Entries on target coordinates
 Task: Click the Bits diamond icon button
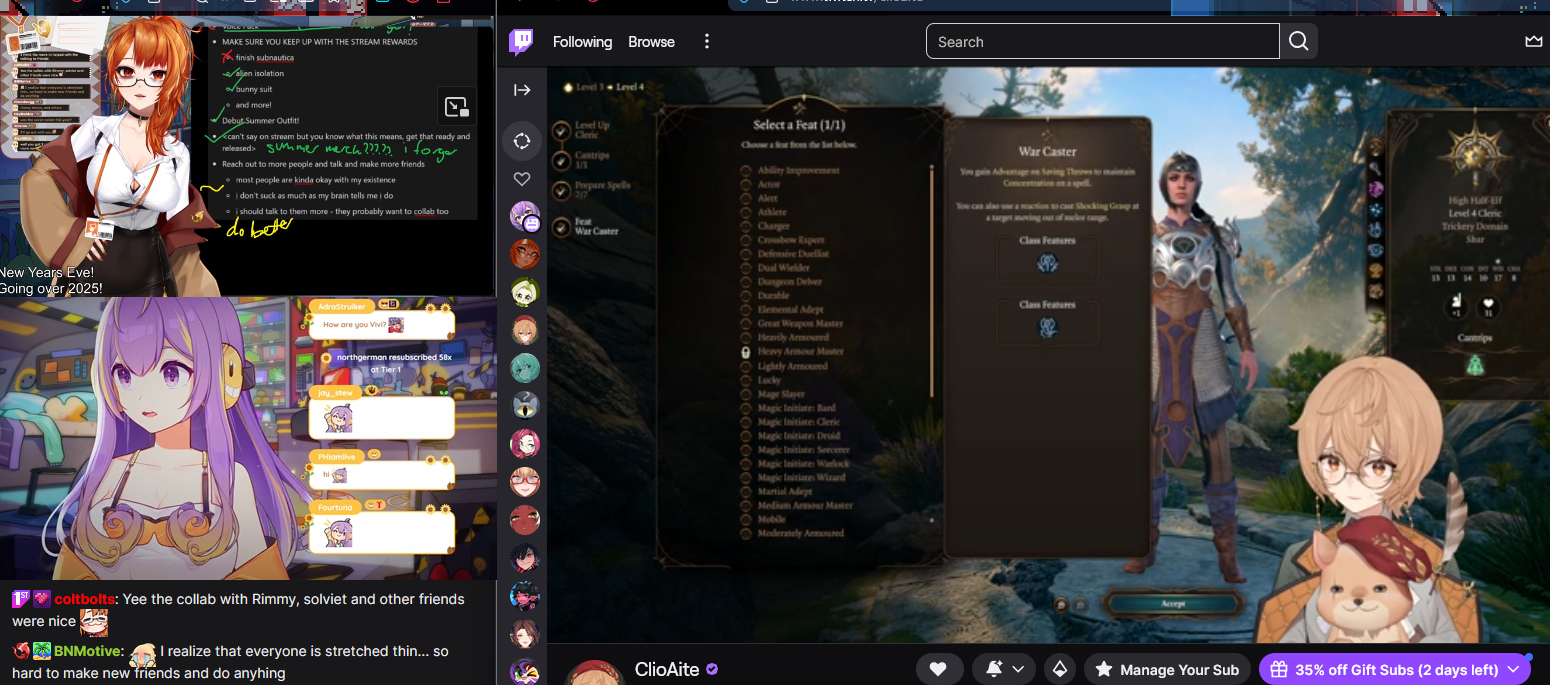point(1059,669)
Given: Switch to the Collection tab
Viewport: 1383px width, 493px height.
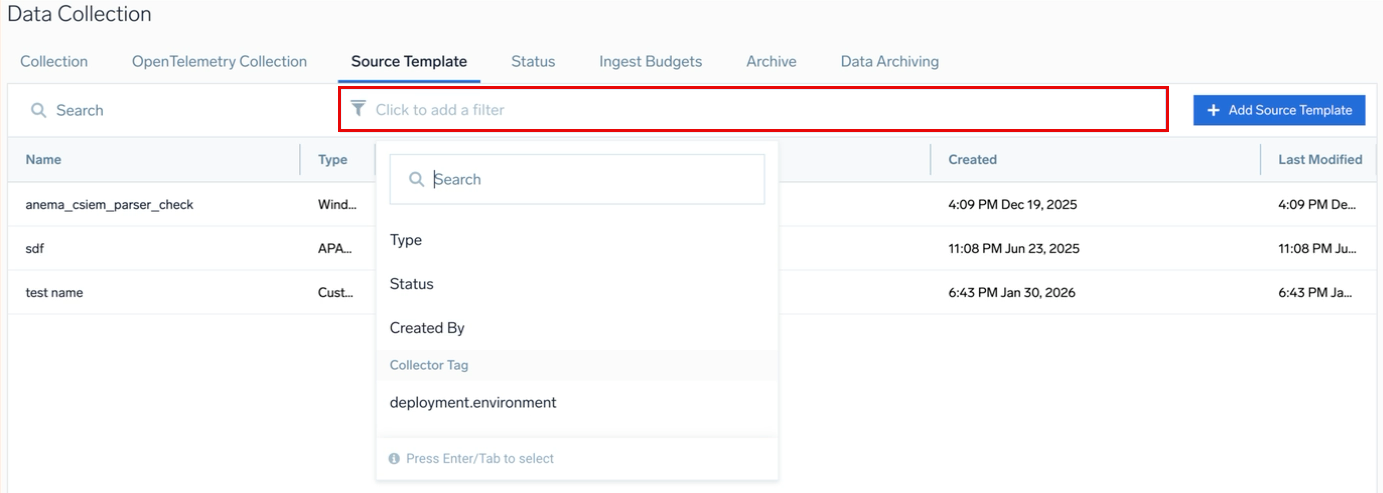Looking at the screenshot, I should (x=54, y=62).
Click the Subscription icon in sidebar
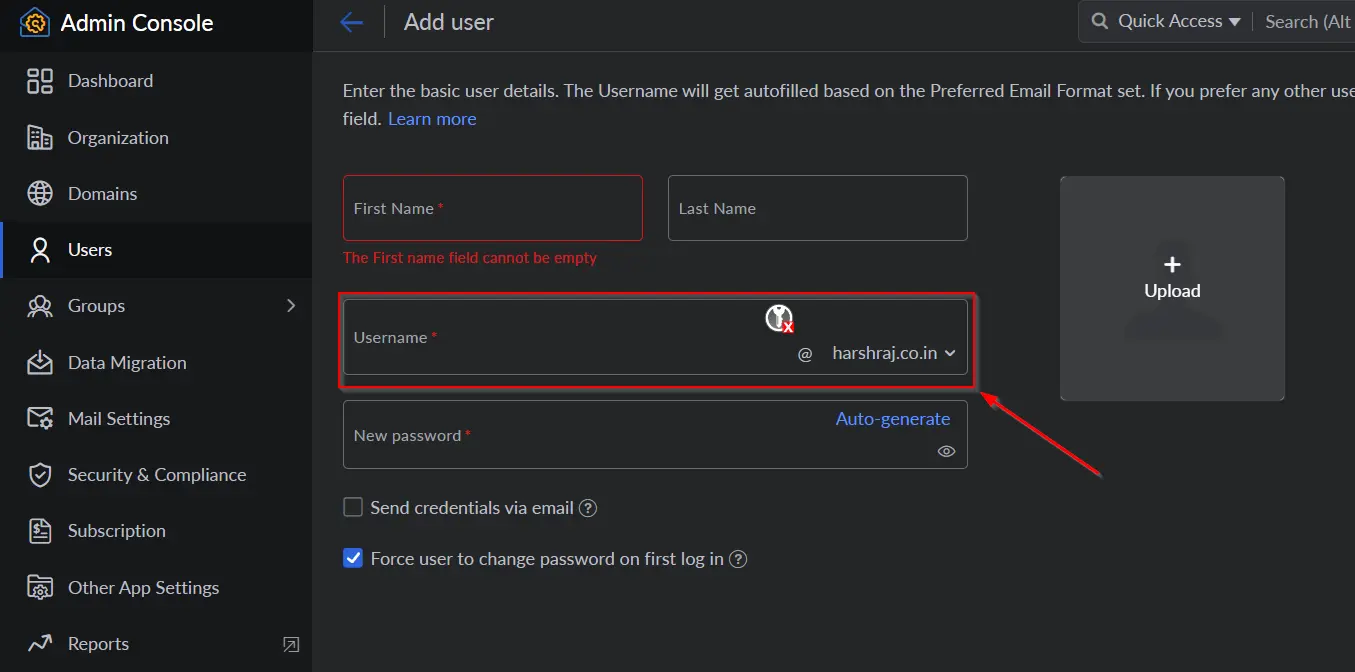The height and width of the screenshot is (672, 1355). tap(40, 531)
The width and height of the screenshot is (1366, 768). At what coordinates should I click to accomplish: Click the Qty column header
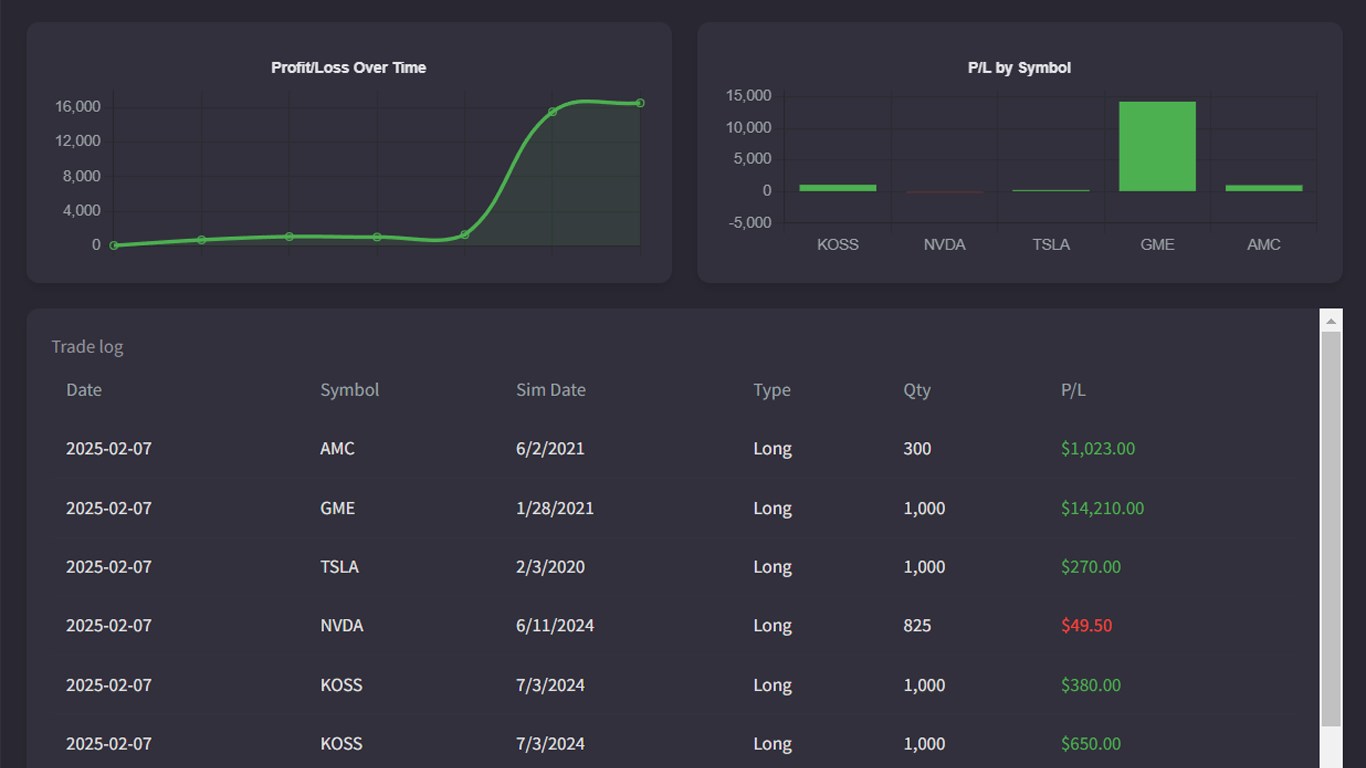(x=917, y=390)
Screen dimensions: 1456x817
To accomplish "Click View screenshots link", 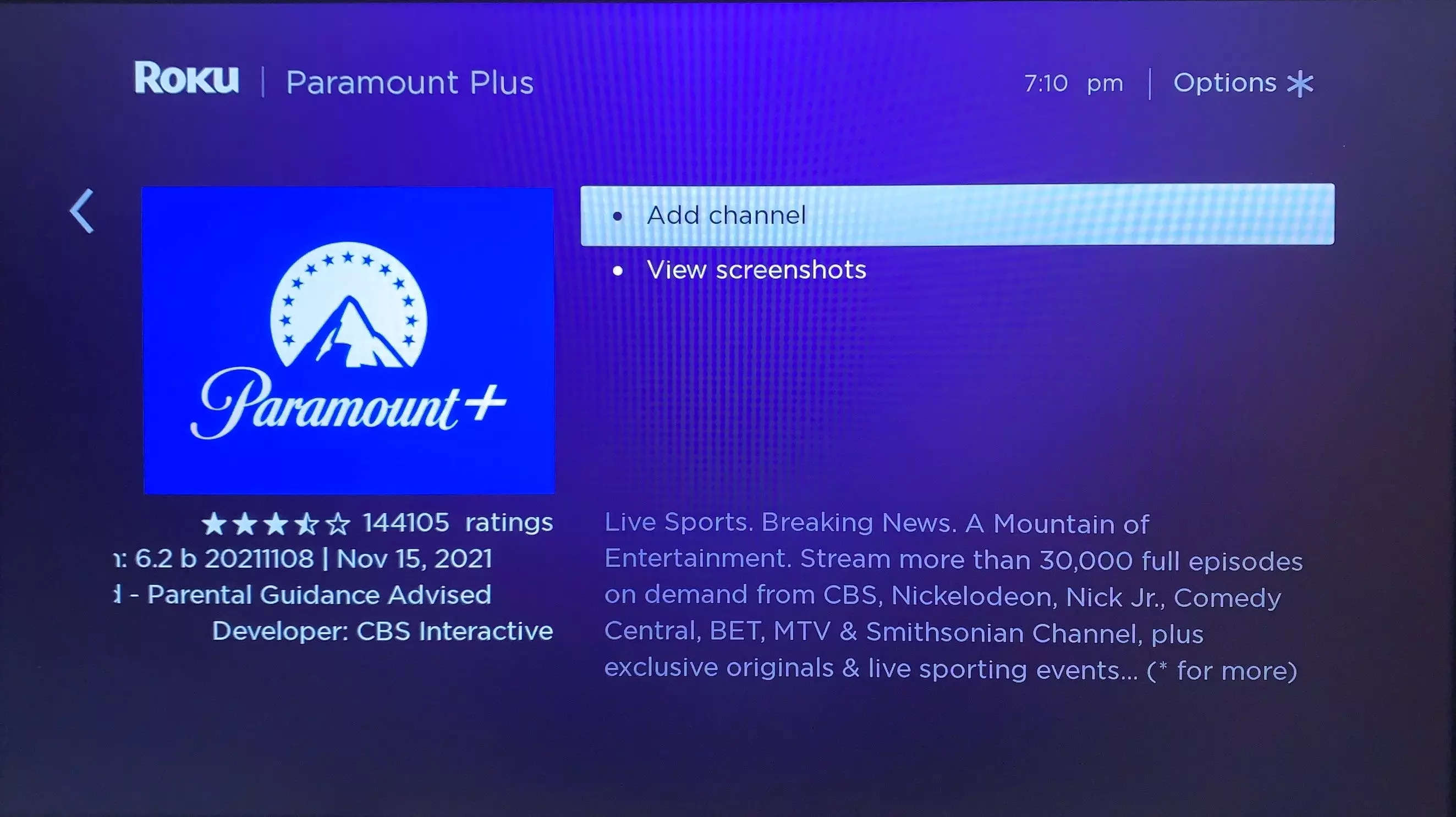I will pos(757,269).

* [PROBLEM TO WORK ON]: Reproduce the lines from the beginning through the line containing "Looking at the". Omit the pictures from your answer.

* [OUTPUT OF THE EXERCISE]:
 Task: Click the Bits diamond icon button
point(1059,669)
Given: Switch to the Collection tab
Viewport: 1383px width, 493px height.
Looking at the screenshot, I should (x=54, y=62).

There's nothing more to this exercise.